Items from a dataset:
· · ·
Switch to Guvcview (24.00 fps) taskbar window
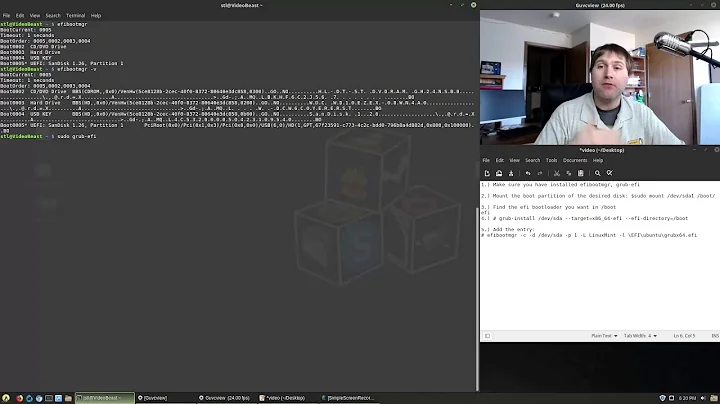The image size is (720, 404). pyautogui.click(x=225, y=397)
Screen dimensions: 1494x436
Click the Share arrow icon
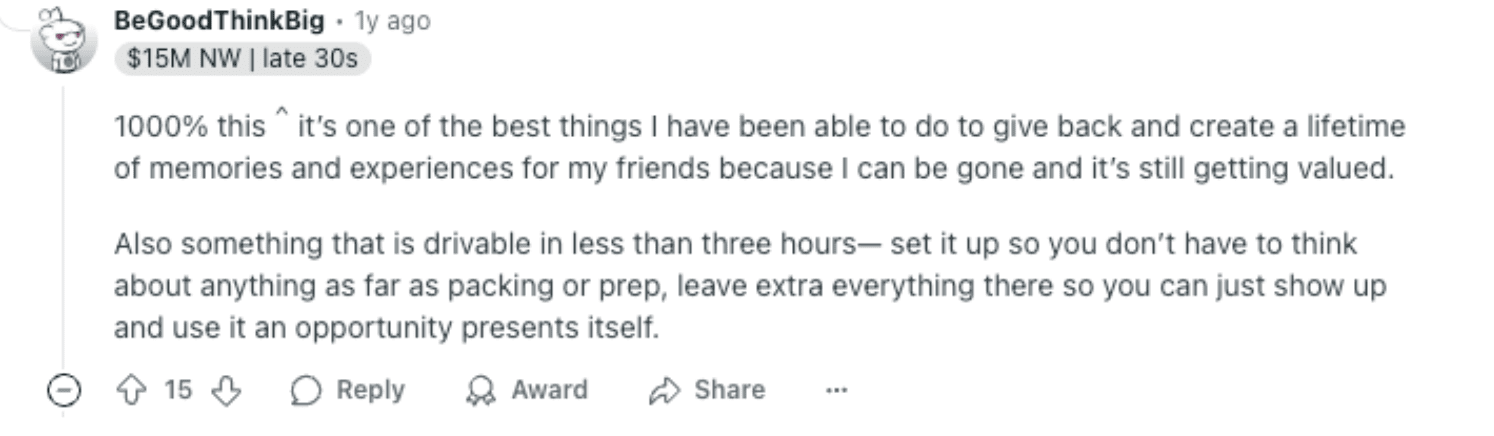click(664, 391)
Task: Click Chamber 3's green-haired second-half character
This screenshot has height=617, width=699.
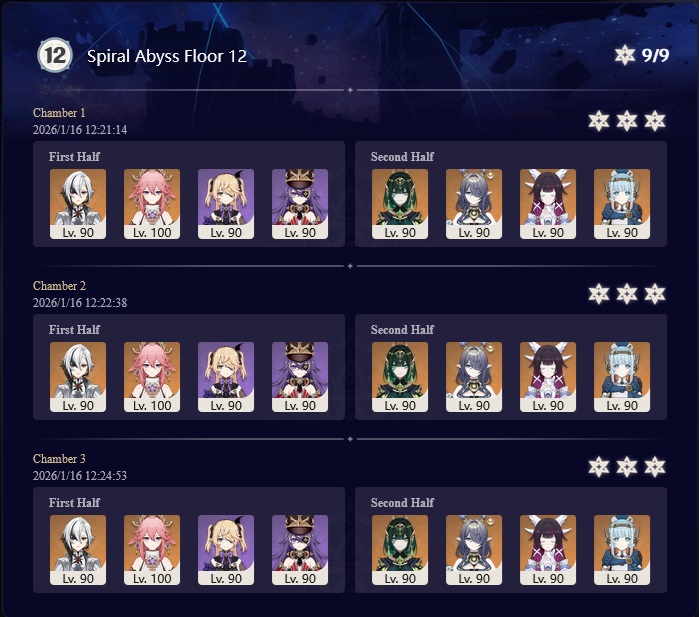Action: [x=400, y=550]
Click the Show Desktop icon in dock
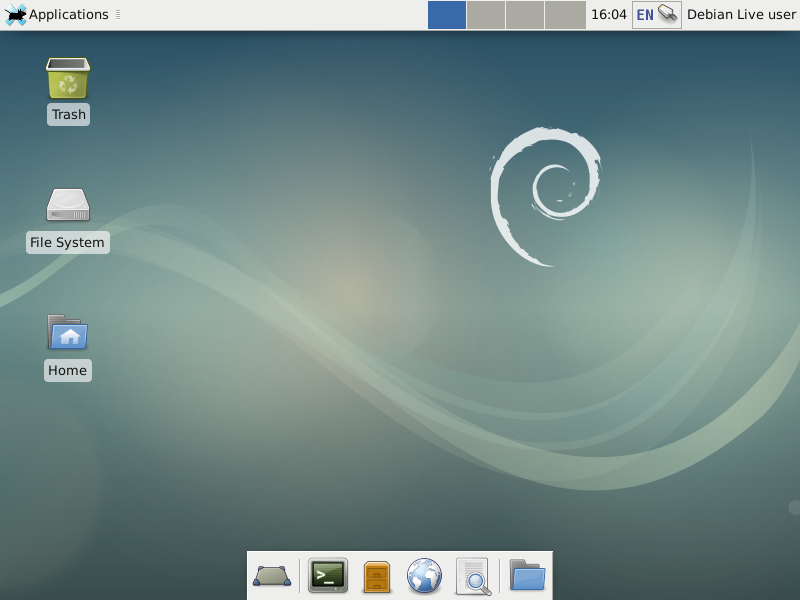 pyautogui.click(x=272, y=576)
· · ·
WHAT TO DO | Please set down each line of the data above exactly as written, without the pictures.

OUTPUT OF THE TASK |
Switch to Guvcview (24.00 fps) taskbar window
The image size is (720, 404). pyautogui.click(x=225, y=397)
Screen dimensions: 1494x436
Click the Share arrow icon
click(664, 391)
Task: Click Chamber 3's green-haired second-half character
This screenshot has height=617, width=699.
Action: [x=400, y=550]
Click the Show Desktop icon in dock
 pyautogui.click(x=272, y=576)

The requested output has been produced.